The new tariffs – to be applied on top of existing customs duties of about 8% on cream and 15% on cheese – will be in place from February 13, 2026 and is set to stay in place until 2031.

The EU is a major supplier of cream and cheese to China, exporting around 30,000 tonnes of cheese and 100,000 tonnes of cream per year.

Why China imposed the tariffs

Beijing sought to impose tariffs on some EU dairy products, specifically cheese and high-fat milk and cream, after concluding EU imports negatively impacted its domestic market.

Levies of between 21.9% and 42.7% were announced in December 2025 and then revised down in February 2026 to between 7.4% and 11.7% following negotiations between the European Commission and Beijing.

A further breakthrough would have hinged on China agreeing with the EU’s technical assessment and calculations to support even lower levies.

China’s commerce ministry views the EU’s raw milk pricing system as ‘seriously distorted’, which turned into a major sticking point as Beijing used a ‘fair market’ milk price (comprising the average raw milk prices of Switzerland and Norway, instead of the EU’s own price) to produce the new tariff rates back in December.

But the EU’s further technical assessment and calculation-based arguments shared in recent weeks were not taken into account in the final determination of the rule: leaving most EU dairy exports of cream and cheese exposed to new tariff headwinds.

What tariffs are companies facing

Most exporters of specific classes of cream and cheese products are facing an additional levy of 11.7%.

Some companies that co-operated closely with the Chinese ministry during the probe have lower tariffs. These range between 7.4% and 11.7% and apply to around 50 companies.


Would EU dairy exports be hit?

According to the European Dairy Association, the new tariff regime would significantly curb cream and cheese exports from the bloc and reduce EU dairy’s competitiveness, particularly against regional players from Australia and New Zealand who have free trade agreements in place with China.

The extent of that is yet to be felt, but even before the additional tariffs were touted, the EU had started to diversify its exports in the region.

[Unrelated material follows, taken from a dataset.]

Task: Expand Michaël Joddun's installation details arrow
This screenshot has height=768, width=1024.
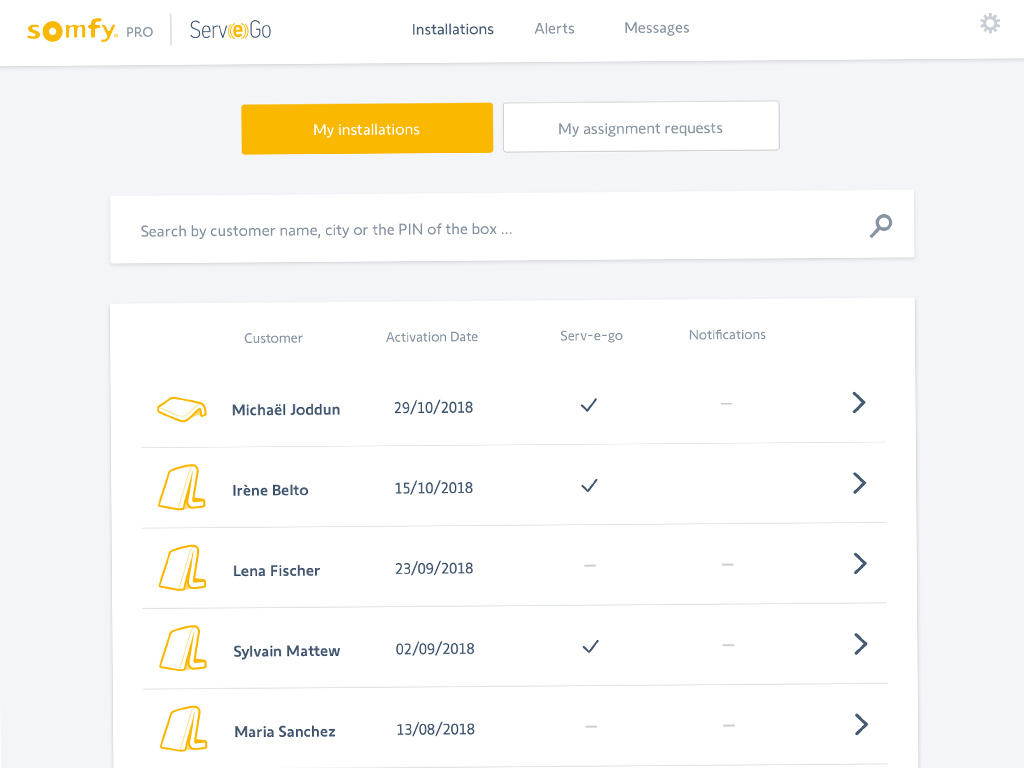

New Chinese tariffs could result in even more product routed elsewhere, potentially accelerating growth in emerging markets such as Southeast Asia.

In recent years, Singapore has become increasingly important for premium European cheese exports such as Cheddar, with Malaysia, Vietnam also key.

There’s healthy and growing appetite for EU cheese in Japan and South Korea, and talks over a free trade agreement are advancing with Thailand, where the EU is keen to expand its agri-food presence.

What are the EU’s major cheese and cream markets?

The EU ships most cheese to a handful of major markets while cream exports are also routed to several Gulf states.

Based on Eurostat export data covering the period of January to September 2025, the UK remains the EU’s single biggest cheese customer, followed by the US, Japan, Switzerland, South Korea, Saudi Arabia and China.

For cream or high-fat dairy, the US takes the top spot followed by the UK, China, South Korea, Saudi Arabia and the UAE.